Auch späte Frühchen brauchen Schutz vor RSV-Infektion

Die passive Immunprophylaxe mit dem monoklonalen Antikörper Palivizumab kann auch reiferen Frühgeborenen schwere RSV-Atemwegsinfektionen ersparen.

Von Helga Brettschneider Veröffentlicht:

Die passive Immunprophylaxe mit Palivizumab mindert bei Frühgeborenen nicht nur das Risiko für Infektionen mit RSV (Respiratory Syncytial Virus), sondern auch für Klinikeinweisungen. Außerdem sind Spätfolgen der Infektion bei einer solchen Prophylaxe seltener.

Dafür sprechen Daten einer Studie mit 421 Kindern, wie Professor Jürgen Seidenberg vom Oldenburger Elisabeth Kinderkrankenhaus bei einem Abbott-Symposium in Mannheim berichtete.
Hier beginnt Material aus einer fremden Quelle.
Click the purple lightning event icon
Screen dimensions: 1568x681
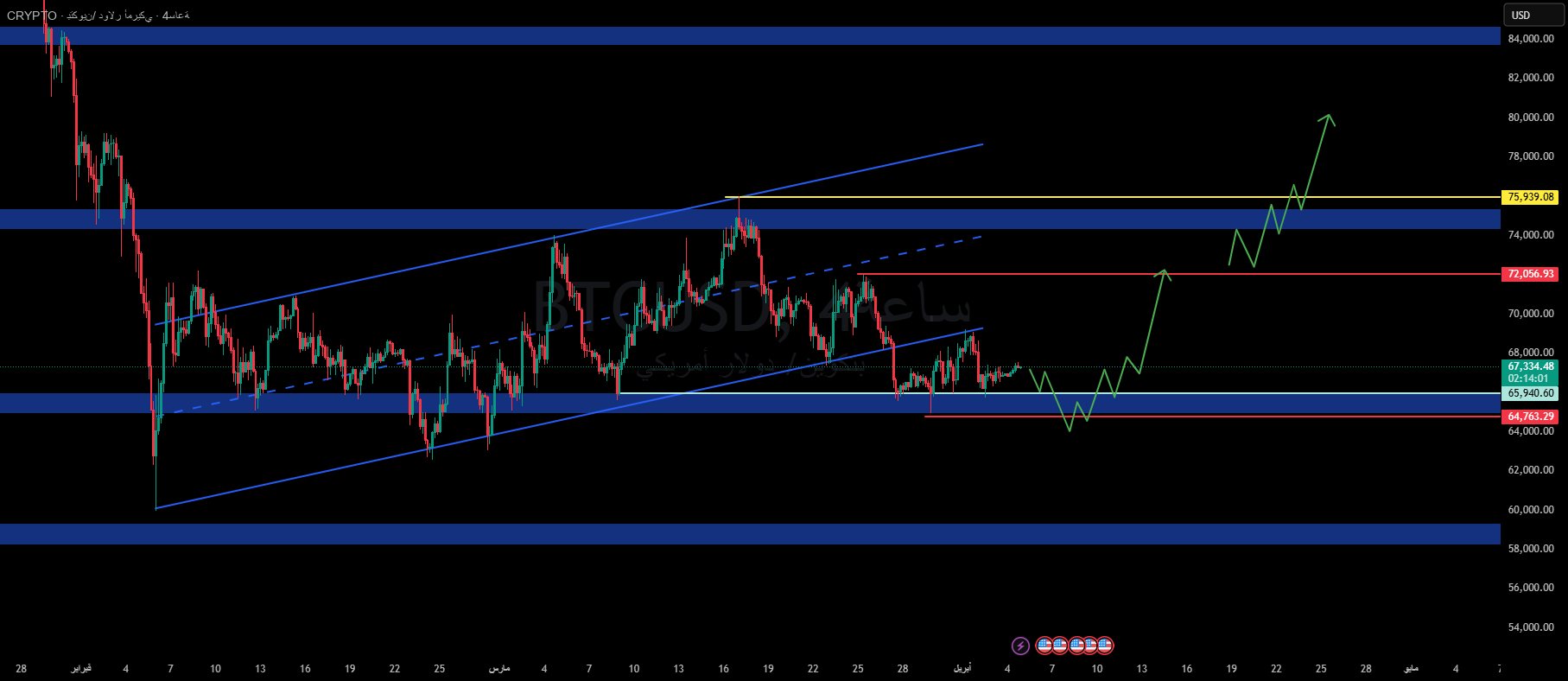tap(1020, 646)
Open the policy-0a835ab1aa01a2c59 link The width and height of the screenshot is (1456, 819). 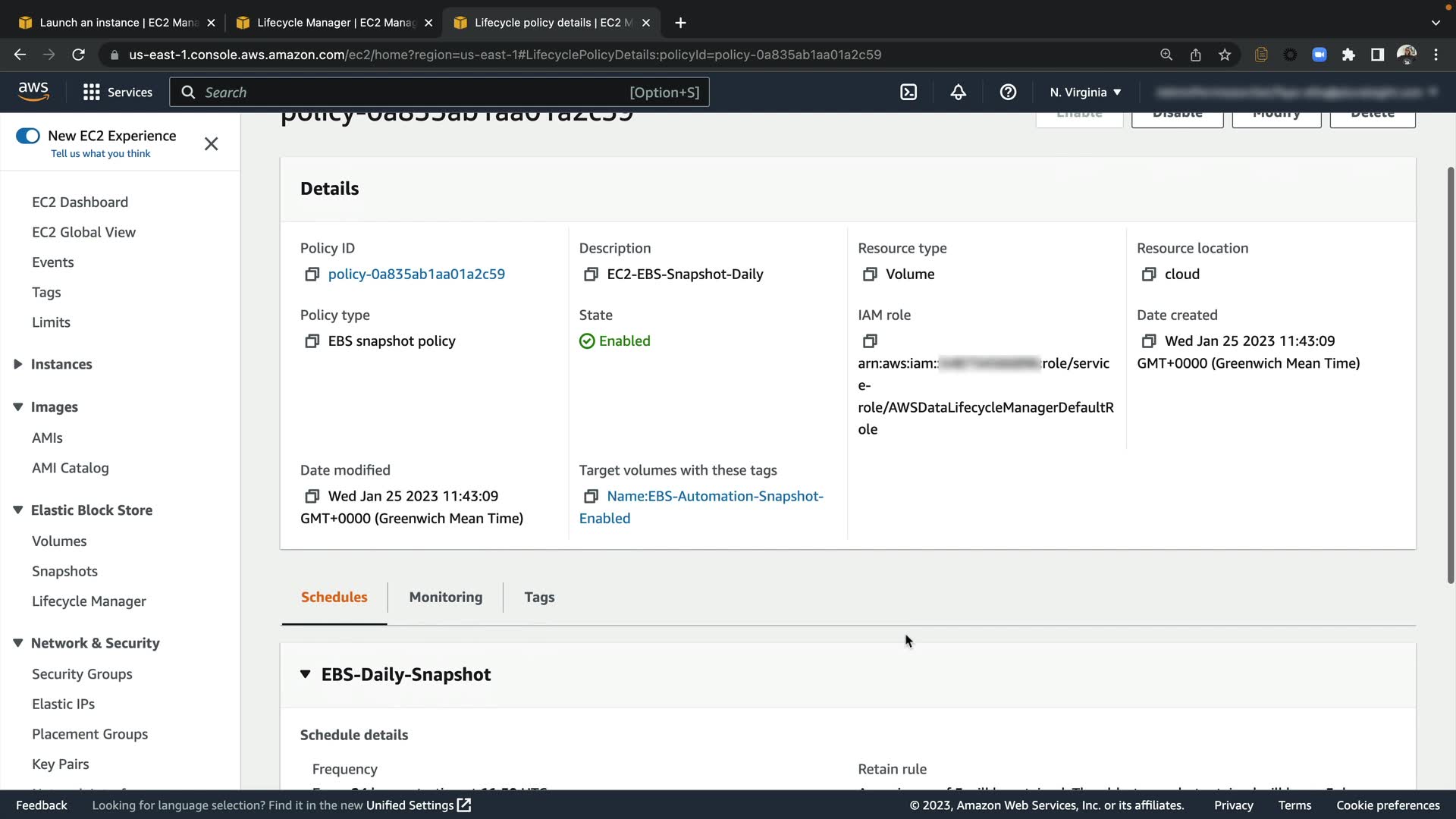tap(416, 275)
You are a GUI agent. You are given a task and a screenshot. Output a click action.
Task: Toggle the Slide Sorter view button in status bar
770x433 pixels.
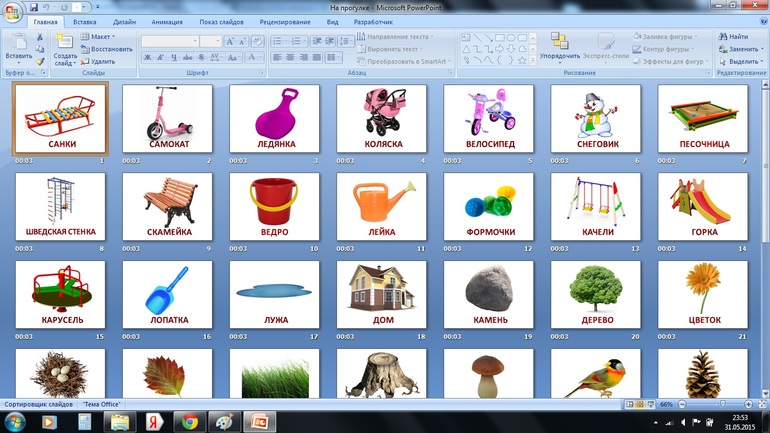640,404
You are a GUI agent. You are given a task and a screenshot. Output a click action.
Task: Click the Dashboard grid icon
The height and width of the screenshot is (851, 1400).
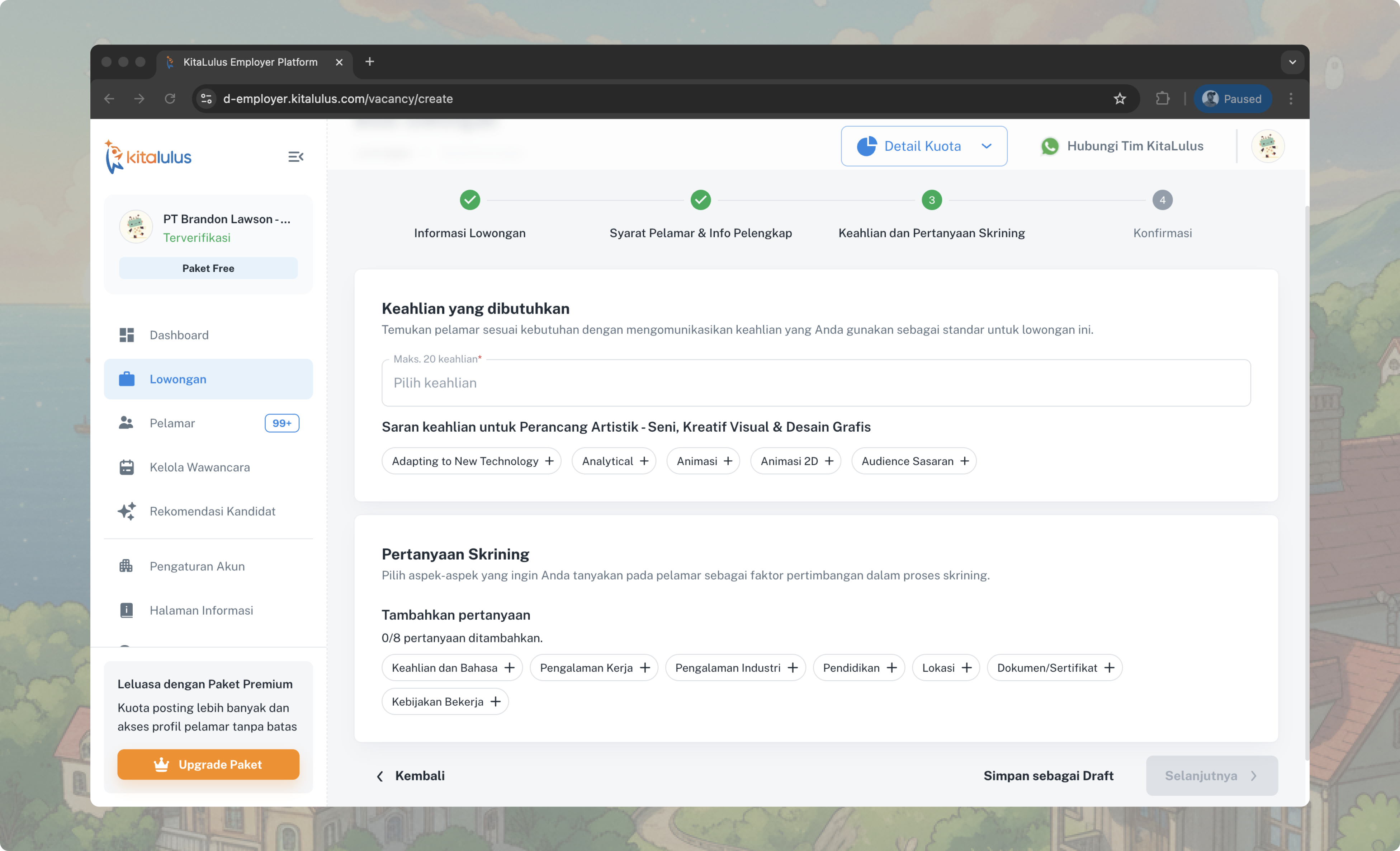[x=126, y=335]
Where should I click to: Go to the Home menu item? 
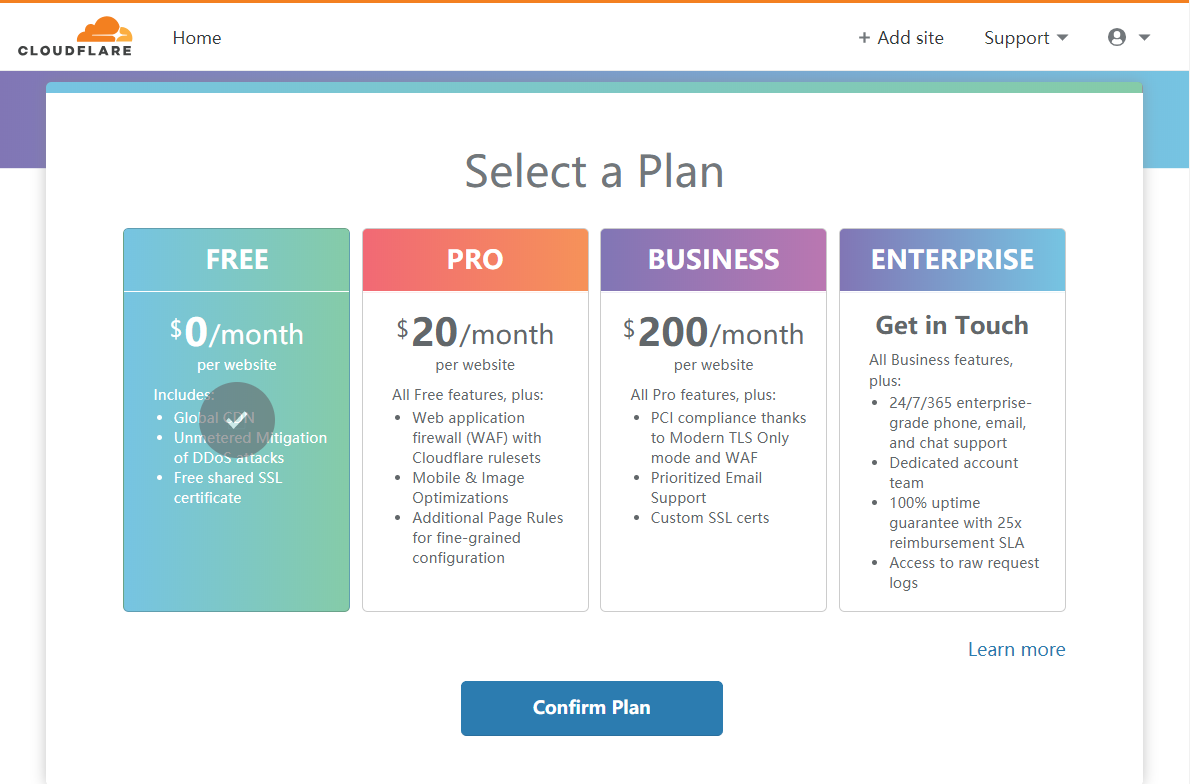(x=197, y=38)
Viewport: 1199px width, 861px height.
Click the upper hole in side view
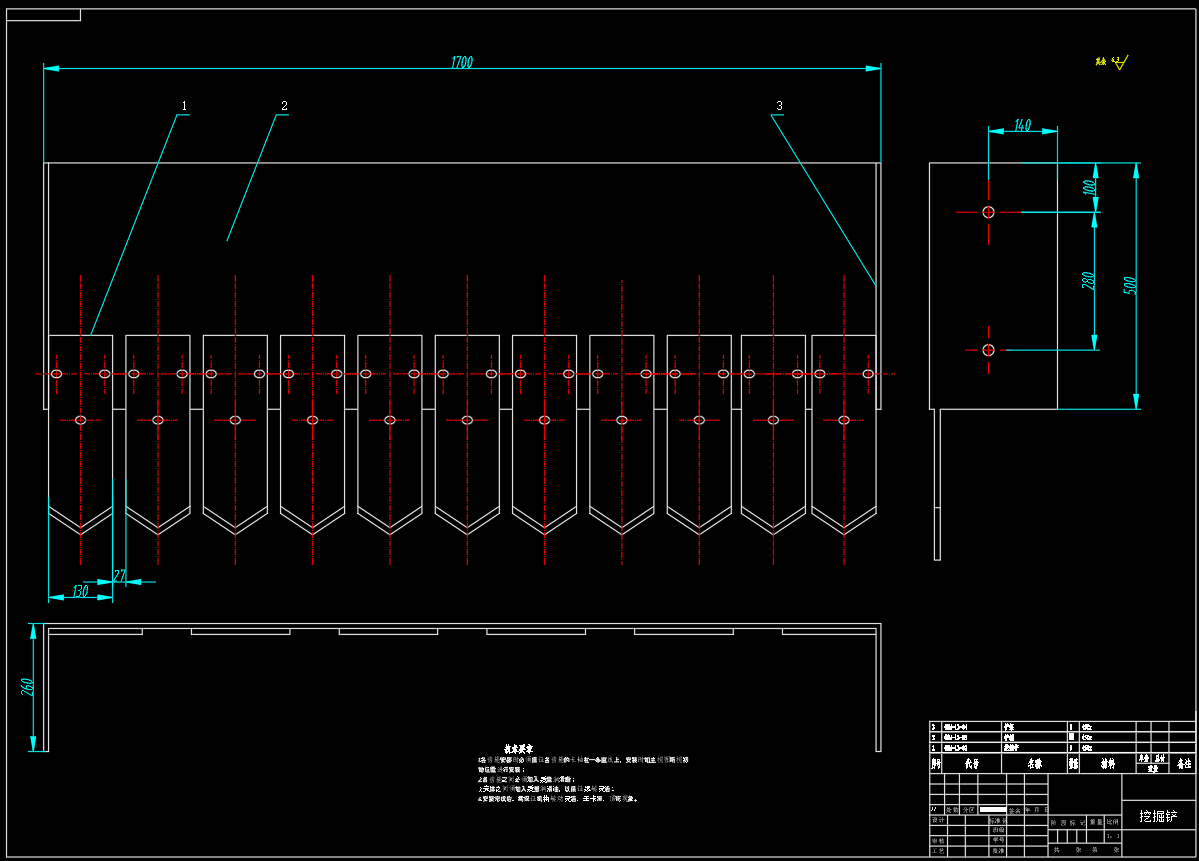pos(988,212)
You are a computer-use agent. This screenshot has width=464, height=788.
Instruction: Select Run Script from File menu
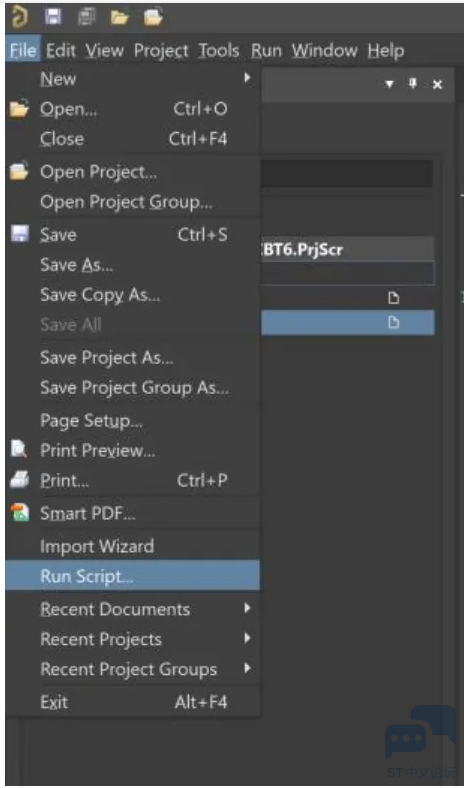click(133, 576)
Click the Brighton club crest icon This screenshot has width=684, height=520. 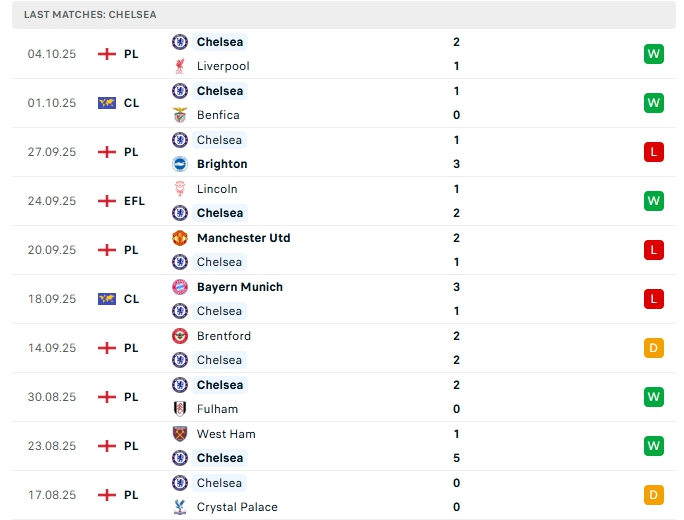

Die Kinder galten mit einer Geburt bis zur 35. Schwangerschaftswoche (SSW) als Frühchen. Knapp die Hälfte hatte zuvor eine Prophylaxe mit Palivizumab (Synagis®) erhalten. Der monoklonale Antikörper ist bei besonders gefährdeten Kindern zur Prävention schwerer Erkrankungen der unteren Atemwege indiziert, die durch RSV hervorgerufen werden und einen stationären Aufenthalt erfordern.

Die Prophylaxe senkt bei Frühgeborenen das Risiko für eine solche Hospitalisierung um rund 80 Prozent. Sie kann aber auch Langzeitfolgen der Infektion verringern. Das ist auch für Kinder wichtig, die nur wenige Wochen zu früh zur Welt kommen. Denn auch ihre Anfälligkeit für RSV-bedingte Hospitalisierungen ist erhöht. So wurde für späte Frühgeborene der Wochen 32 bis 35 ein Risiko für schwere RSV-Infektionen von etwa 9,6 Prozent ermittelt. Das ist kaum weniger als bei Frühgeborenen der Wochen 29 bis 32. Späte Frühgeborene haben demnach den gleichen Schutzbedarf wie jüngere Frühchen, sagte Professor Volker Stephan vom Sana Klinikum Lichtenberg in Berlin.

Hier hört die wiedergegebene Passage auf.